In general, the answer might depend on whether this is considered to be the integral over a region in $\mathbb{R}^2$ with respect to the product measure,
$$\tag{1}I = \int_D (x+y)^{-\alpha}$$
or as iterated integrals
$$\tag{2} J= \int_0^1 \left(\int_0^{1-x} (x+y)^{-\alpha} \, dy \right) \, dx $$
In this case it doesn't matter, but I will answer with reference to (1).
The diagonal boundary of the region of integration falls in between circular arcs with radii $1/2$ and $1$.

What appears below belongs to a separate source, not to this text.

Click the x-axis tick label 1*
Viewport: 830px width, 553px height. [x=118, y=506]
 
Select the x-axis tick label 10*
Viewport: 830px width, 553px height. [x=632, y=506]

Since the integrand is nonnegative,
$$\int_0^{\pi/2}\int_0^{1/2} \frac{r \, dr \, d\theta}{r^\alpha(\cos \theta + \sin \theta)^\alpha} \leqslant I \leqslant \int_0^{\pi/2}\int_0^{1} \frac{r \, dr \, d\theta}{r^\alpha(\cos \theta + \sin \theta)^\alpha}$$
Note that $\cos \theta + \sin \theta > 0$ for $\theta \in [0,\pi/2]$ which implies that
$$\int_0^{\pi/2} \frac{d \theta }{(\cos \theta + \sin \theta)^{\alpha}},$$
converges for all $\alpha$.
Thus, we have convergence of $I$ if $\alpha < 2$ and divergence if $\alpha \geqslant 2$, determined by the convergence/divergence of
$$\int_0^c \frac{dr}{r^{\alpha-1}}$$.